Target pointing data
--- Start ---

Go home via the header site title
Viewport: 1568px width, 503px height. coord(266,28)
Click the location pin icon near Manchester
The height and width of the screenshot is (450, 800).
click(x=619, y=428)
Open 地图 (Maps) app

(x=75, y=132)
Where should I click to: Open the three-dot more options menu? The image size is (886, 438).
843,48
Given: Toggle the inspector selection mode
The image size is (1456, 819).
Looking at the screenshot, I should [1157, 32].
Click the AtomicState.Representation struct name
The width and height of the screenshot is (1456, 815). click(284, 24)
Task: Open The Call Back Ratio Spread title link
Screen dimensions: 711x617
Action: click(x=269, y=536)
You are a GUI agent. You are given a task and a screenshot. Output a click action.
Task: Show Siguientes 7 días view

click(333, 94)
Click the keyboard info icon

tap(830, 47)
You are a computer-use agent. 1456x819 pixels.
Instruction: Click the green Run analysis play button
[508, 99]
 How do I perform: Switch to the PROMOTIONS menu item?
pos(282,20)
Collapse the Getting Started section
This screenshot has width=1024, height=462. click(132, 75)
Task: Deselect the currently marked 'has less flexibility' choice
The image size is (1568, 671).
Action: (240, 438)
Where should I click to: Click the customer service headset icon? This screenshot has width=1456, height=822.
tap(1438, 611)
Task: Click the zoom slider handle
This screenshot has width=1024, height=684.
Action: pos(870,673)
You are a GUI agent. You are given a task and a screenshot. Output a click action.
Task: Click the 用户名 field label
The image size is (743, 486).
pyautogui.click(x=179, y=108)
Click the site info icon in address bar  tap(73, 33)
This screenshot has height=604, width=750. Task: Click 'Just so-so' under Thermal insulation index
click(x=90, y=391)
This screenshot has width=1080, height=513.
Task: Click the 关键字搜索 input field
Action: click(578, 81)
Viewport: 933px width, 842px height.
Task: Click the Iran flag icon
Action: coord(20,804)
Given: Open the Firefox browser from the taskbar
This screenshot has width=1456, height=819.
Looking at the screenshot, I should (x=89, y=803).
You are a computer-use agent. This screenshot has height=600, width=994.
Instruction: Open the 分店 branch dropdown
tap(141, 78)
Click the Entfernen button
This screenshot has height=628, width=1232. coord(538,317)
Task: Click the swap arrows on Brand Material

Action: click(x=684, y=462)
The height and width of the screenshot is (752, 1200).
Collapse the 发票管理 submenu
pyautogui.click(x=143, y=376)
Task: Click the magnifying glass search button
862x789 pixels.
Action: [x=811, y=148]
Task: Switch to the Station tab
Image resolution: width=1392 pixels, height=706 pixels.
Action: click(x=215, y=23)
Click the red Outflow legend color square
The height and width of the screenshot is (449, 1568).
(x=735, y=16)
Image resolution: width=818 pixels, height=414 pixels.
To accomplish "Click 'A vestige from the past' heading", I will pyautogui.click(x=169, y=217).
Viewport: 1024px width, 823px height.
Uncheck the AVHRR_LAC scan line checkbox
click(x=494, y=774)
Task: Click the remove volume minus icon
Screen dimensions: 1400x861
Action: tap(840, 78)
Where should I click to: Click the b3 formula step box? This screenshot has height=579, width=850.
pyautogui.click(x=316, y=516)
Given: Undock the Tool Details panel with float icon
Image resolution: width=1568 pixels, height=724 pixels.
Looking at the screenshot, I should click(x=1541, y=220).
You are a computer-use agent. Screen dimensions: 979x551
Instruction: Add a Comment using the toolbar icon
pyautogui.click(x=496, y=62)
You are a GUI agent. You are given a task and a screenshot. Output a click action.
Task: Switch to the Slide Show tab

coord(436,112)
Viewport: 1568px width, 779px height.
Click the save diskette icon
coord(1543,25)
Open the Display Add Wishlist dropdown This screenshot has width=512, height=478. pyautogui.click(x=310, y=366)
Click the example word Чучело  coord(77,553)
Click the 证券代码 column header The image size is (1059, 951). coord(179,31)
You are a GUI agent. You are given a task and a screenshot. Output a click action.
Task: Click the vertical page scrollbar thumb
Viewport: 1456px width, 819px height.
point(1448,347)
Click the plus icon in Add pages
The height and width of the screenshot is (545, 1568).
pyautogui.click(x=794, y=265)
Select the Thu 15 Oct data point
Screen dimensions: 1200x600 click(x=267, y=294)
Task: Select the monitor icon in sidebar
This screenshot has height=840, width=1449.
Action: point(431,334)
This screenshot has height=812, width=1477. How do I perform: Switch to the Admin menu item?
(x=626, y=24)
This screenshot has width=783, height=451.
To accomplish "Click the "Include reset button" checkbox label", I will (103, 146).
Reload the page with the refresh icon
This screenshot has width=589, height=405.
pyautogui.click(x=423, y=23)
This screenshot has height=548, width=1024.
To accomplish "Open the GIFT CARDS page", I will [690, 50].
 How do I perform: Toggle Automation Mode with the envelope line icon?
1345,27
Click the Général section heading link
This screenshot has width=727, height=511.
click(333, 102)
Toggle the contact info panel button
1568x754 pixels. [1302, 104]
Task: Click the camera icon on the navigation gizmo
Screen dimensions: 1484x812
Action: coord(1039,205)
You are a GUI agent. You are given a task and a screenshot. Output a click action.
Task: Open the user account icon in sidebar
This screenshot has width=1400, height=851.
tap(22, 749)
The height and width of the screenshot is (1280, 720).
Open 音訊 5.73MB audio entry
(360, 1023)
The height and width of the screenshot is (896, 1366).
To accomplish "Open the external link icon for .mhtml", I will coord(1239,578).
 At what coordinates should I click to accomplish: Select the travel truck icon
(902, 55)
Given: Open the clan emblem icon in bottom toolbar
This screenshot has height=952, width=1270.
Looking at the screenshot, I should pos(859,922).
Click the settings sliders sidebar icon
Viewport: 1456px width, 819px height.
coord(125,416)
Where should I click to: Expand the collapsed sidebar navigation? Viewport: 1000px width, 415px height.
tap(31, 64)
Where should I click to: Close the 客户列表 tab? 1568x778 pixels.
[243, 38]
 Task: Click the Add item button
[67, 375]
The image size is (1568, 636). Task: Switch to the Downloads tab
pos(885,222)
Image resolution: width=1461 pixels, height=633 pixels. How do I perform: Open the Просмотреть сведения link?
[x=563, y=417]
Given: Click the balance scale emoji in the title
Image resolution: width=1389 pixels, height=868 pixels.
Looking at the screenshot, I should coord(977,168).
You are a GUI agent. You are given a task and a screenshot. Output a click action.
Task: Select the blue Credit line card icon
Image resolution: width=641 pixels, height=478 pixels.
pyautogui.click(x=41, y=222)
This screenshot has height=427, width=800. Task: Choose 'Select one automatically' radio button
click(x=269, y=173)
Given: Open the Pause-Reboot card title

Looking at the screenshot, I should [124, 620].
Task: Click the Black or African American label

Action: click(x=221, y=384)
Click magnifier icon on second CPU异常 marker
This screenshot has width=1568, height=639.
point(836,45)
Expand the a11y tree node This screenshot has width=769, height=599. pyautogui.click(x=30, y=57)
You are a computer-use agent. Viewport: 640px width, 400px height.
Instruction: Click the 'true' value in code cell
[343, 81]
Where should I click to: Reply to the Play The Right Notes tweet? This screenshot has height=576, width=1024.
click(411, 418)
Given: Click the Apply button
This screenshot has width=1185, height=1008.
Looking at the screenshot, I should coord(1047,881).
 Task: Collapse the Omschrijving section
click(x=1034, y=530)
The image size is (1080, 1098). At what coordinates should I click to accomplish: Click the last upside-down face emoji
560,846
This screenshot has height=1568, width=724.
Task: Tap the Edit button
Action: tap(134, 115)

--- End ---

BRIEF:
Extract the data above in full, copying every line word for word and without any change.

WORKED ANSWER:
Go home via the header site title
Viewport: 1568px width, 503px height. coord(266,28)
Click the location pin icon near Manchester
The height and width of the screenshot is (450, 800).
click(x=619, y=428)
Open 地图 (Maps) app

(x=75, y=132)
Where should I click to: Open the three-dot more options menu? The image size is (886, 438).
843,48
Given: Toggle the inspector selection mode
The image size is (1456, 819).
Looking at the screenshot, I should [1157, 32].
Click the AtomicState.Representation struct name
The width and height of the screenshot is (1456, 815). click(284, 24)
Task: Open The Call Back Ratio Spread title link
Screen dimensions: 711x617
Action: click(x=269, y=536)
You are a GUI agent. You are given a task and a screenshot. Output a click action.
Task: Show Siguientes 7 días view

click(333, 94)
Click the keyboard info icon

tap(830, 47)
You are a computer-use agent. 1456x819 pixels.
Instruction: Click the green Run analysis play button
[508, 99]
 How do I perform: Switch to the PROMOTIONS menu item?
pos(282,20)
Collapse the Getting Started section
This screenshot has width=1024, height=462. click(132, 75)
Task: Deselect the currently marked 'has less flexibility' choice
The image size is (1568, 671).
Action: (240, 438)
Where should I click to: Click the customer service headset icon? This screenshot has width=1456, height=822.
tap(1438, 611)
Task: Click the zoom slider handle
This screenshot has width=1024, height=684.
Action: pos(870,673)
You are a GUI agent. You are given a task and a screenshot. Output a click action.
Task: Click the 用户名 field label
The image size is (743, 486).
pyautogui.click(x=179, y=108)
Click the site info icon in address bar  tap(73, 33)
This screenshot has height=604, width=750. Task: Click 'Just so-so' under Thermal insulation index
click(x=90, y=391)
This screenshot has width=1080, height=513.
Task: Click the 关键字搜索 input field
Action: click(578, 81)
Viewport: 933px width, 842px height.
Task: Click the Iran flag icon
Action: coord(20,804)
Given: Open the Firefox browser from the taskbar
This screenshot has width=1456, height=819.
Looking at the screenshot, I should (x=89, y=803).
You are a computer-use agent. This screenshot has height=600, width=994.
Instruction: Open the 分店 branch dropdown
tap(141, 78)
Click the Entfernen button
This screenshot has height=628, width=1232. coord(538,317)
Task: Click the swap arrows on Brand Material

Action: click(x=684, y=462)
The height and width of the screenshot is (752, 1200).
Collapse the 发票管理 submenu
pyautogui.click(x=143, y=376)
Task: Click the magnifying glass search button
862x789 pixels.
Action: [x=811, y=148]
Task: Switch to the Station tab
Image resolution: width=1392 pixels, height=706 pixels.
Action: click(x=215, y=23)
Click the red Outflow legend color square
The height and width of the screenshot is (449, 1568).
(x=735, y=16)
Image resolution: width=818 pixels, height=414 pixels.
To accomplish "Click 'A vestige from the past' heading", I will pyautogui.click(x=169, y=217).
Viewport: 1024px width, 823px height.
Uncheck the AVHRR_LAC scan line checkbox
click(x=494, y=774)
Task: Click the remove volume minus icon
Screen dimensions: 1400x861
Action: tap(840, 78)
Where should I click to: Click the b3 formula step box? This screenshot has height=579, width=850.
pyautogui.click(x=316, y=516)
Given: Undock the Tool Details panel with float icon
Image resolution: width=1568 pixels, height=724 pixels.
Looking at the screenshot, I should click(x=1541, y=220).
You are a computer-use agent. Screen dimensions: 979x551
Instruction: Add a Comment using the toolbar icon
pyautogui.click(x=496, y=62)
You are a GUI agent. You are given a task and a screenshot. Output a click action.
Task: Switch to the Slide Show tab

coord(436,112)
Viewport: 1568px width, 779px height.
Click the save diskette icon
coord(1543,25)
Open the Display Add Wishlist dropdown This screenshot has width=512, height=478. pyautogui.click(x=310, y=366)
Click the example word Чучело  coord(77,553)
Click the 证券代码 column header The image size is (1059, 951). coord(179,31)
You are a GUI agent. You are given a task and a screenshot. Output a click action.
Task: Click the vertical page scrollbar thumb
Viewport: 1456px width, 819px height.
point(1448,347)
Click the plus icon in Add pages
The height and width of the screenshot is (545, 1568).
pyautogui.click(x=794, y=265)
Select the Thu 15 Oct data point
Screen dimensions: 1200x600 click(x=267, y=294)
Task: Select the monitor icon in sidebar
This screenshot has height=840, width=1449.
Action: point(431,334)
This screenshot has height=812, width=1477. How do I perform: Switch to the Admin menu item?
(x=626, y=24)
This screenshot has width=783, height=451.
To accomplish "Click the "Include reset button" checkbox label", I will (103, 146).
Reload the page with the refresh icon
This screenshot has width=589, height=405.
pyautogui.click(x=423, y=23)
This screenshot has height=548, width=1024.
To accomplish "Open the GIFT CARDS page", I will [690, 50].
 How do I perform: Toggle Automation Mode with the envelope line icon?
1345,27
Click the Général section heading link
This screenshot has width=727, height=511.
click(333, 102)
Toggle the contact info panel button
1568x754 pixels. [1302, 104]
Task: Click the camera icon on the navigation gizmo
Screen dimensions: 1484x812
Action: coord(1039,205)
You are a GUI agent. You are given a task and a screenshot. Output a click action.
Task: Open the user account icon in sidebar
This screenshot has width=1400, height=851.
tap(22, 749)
The height and width of the screenshot is (1280, 720).
Open 音訊 5.73MB audio entry
(360, 1023)
The height and width of the screenshot is (896, 1366).
To accomplish "Open the external link icon for .mhtml", I will coord(1239,578).
 At what coordinates should I click to accomplish: Select the travel truck icon
(902, 55)
Given: Open the clan emblem icon in bottom toolbar
This screenshot has height=952, width=1270.
Looking at the screenshot, I should pos(859,922).
Click the settings sliders sidebar icon
Viewport: 1456px width, 819px height.
coord(125,416)
Where should I click to: Expand the collapsed sidebar navigation? Viewport: 1000px width, 415px height.
tap(31, 64)
Where should I click to: Close the 客户列表 tab? 1568x778 pixels.
[243, 38]
 Task: Click the Add item button
[67, 375]
The image size is (1568, 636). Task: Switch to the Downloads tab
pos(885,222)
Image resolution: width=1461 pixels, height=633 pixels. How do I perform: Open the Просмотреть сведения link?
[x=563, y=417]
Given: Click the balance scale emoji in the title
Image resolution: width=1389 pixels, height=868 pixels.
Looking at the screenshot, I should coord(977,168).
You are a GUI agent. You are given a task and a screenshot. Output a click action.
Task: Select the blue Credit line card icon
Image resolution: width=641 pixels, height=478 pixels.
pyautogui.click(x=41, y=222)
This screenshot has height=427, width=800. Task: Choose 'Select one automatically' radio button
click(x=269, y=173)
Given: Open the Pause-Reboot card title

Looking at the screenshot, I should [124, 620].
Task: Click the Black or African American label

Action: click(x=221, y=384)
Click magnifier icon on second CPU异常 marker
This screenshot has width=1568, height=639.
point(836,45)
Expand the a11y tree node This screenshot has width=769, height=599. pyautogui.click(x=30, y=57)
You are a computer-use agent. Viewport: 640px width, 400px height.
Instruction: Click the 'true' value in code cell
[343, 81]
Where should I click to: Reply to the Play The Right Notes tweet? This screenshot has height=576, width=1024.
click(411, 418)
Given: Click the Apply button
This screenshot has width=1185, height=1008.
Looking at the screenshot, I should coord(1047,881).
 Task: Collapse the Omschrijving section
click(x=1034, y=530)
The image size is (1080, 1098). At what coordinates should I click to accomplish: Click the last upside-down face emoji
560,846
This screenshot has height=1568, width=724.
Task: Tap the Edit button
Action: tap(134, 115)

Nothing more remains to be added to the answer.